## What needs to be done
Copy out all the lines of the data that hold the word "clients".

## Stored items

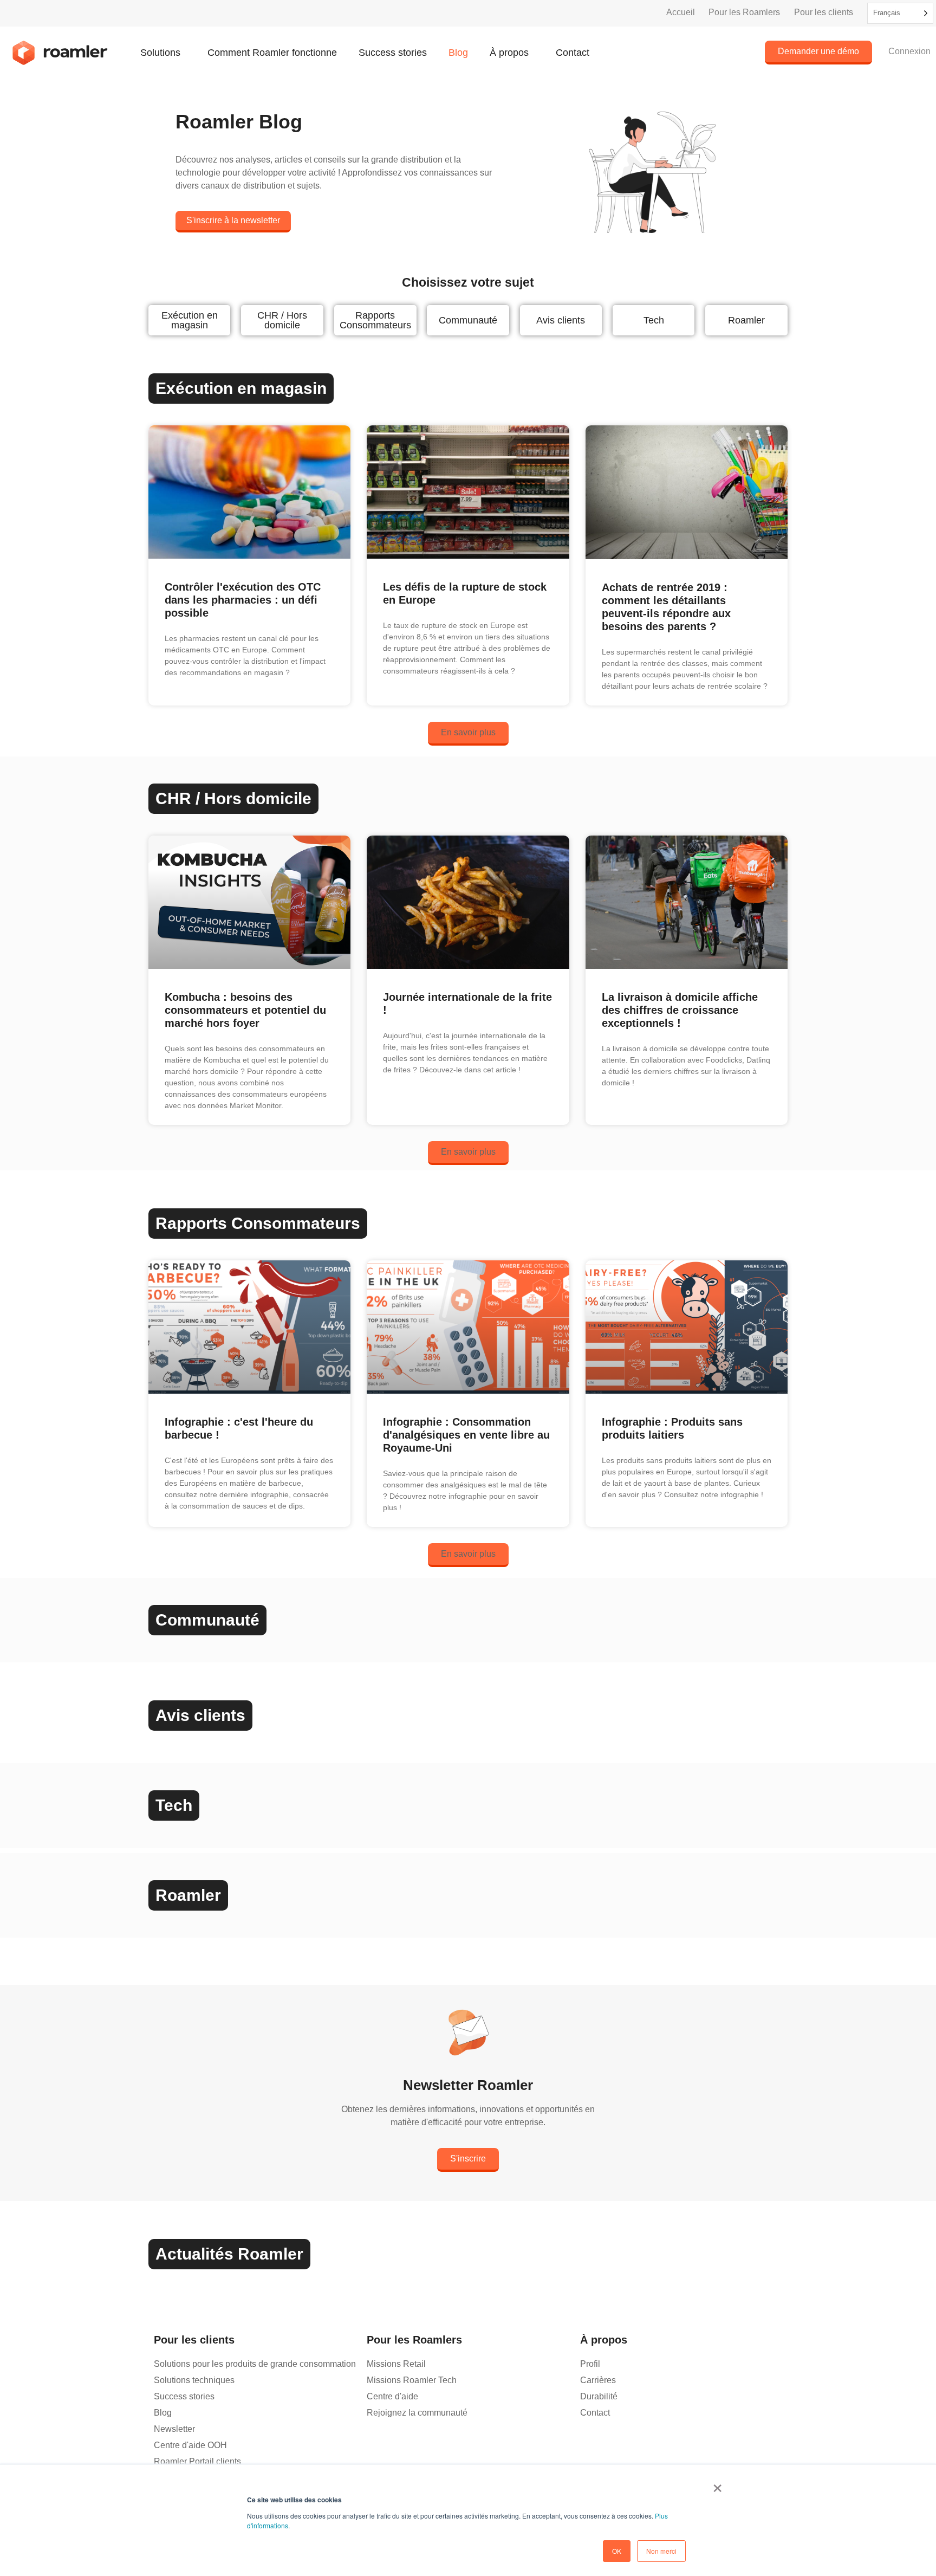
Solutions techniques (194, 2380)
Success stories (393, 52)
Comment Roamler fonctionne (272, 52)
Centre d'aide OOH (190, 2445)
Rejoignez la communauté (417, 2412)
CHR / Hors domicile (282, 320)
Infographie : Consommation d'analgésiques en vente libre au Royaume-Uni (466, 1435)
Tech (654, 320)
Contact (572, 52)
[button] (468, 734)
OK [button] (616, 2550)
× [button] (717, 2484)
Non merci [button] (661, 2550)
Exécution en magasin (189, 320)
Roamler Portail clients (197, 2461)
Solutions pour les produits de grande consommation (255, 2363)
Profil (590, 2363)
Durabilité (599, 2396)
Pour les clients (823, 12)
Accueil (680, 12)
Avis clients (560, 320)
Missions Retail (396, 2363)
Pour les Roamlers (744, 12)
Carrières (598, 2380)
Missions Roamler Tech (412, 2380)
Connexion (909, 51)
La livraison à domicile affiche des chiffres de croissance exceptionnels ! (680, 1010)
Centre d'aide (392, 2396)
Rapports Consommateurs (375, 320)
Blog (458, 52)
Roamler (746, 320)
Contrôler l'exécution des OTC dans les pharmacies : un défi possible (243, 600)
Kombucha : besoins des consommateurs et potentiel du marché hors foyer (245, 1010)
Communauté (468, 320)
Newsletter (174, 2428)
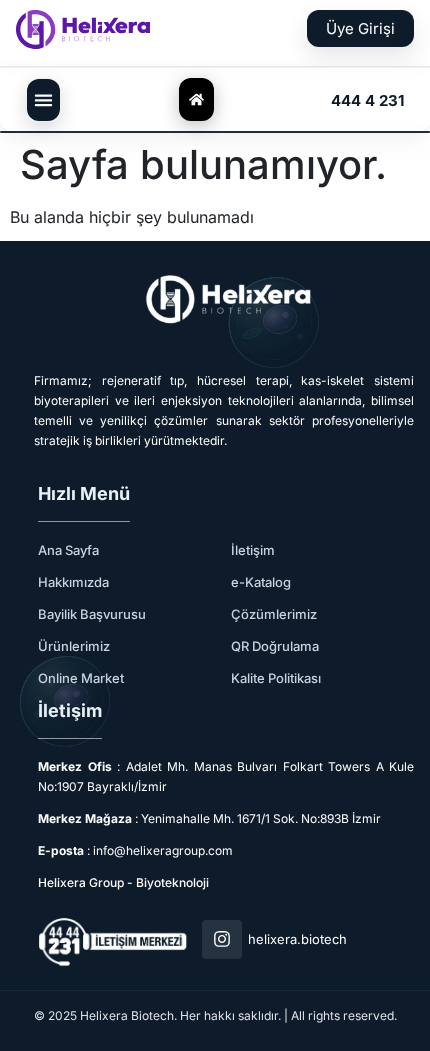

## Expected output
Roamler Portail clients (197, 2461)
Pour les clients (823, 12)
Avis clients (560, 320)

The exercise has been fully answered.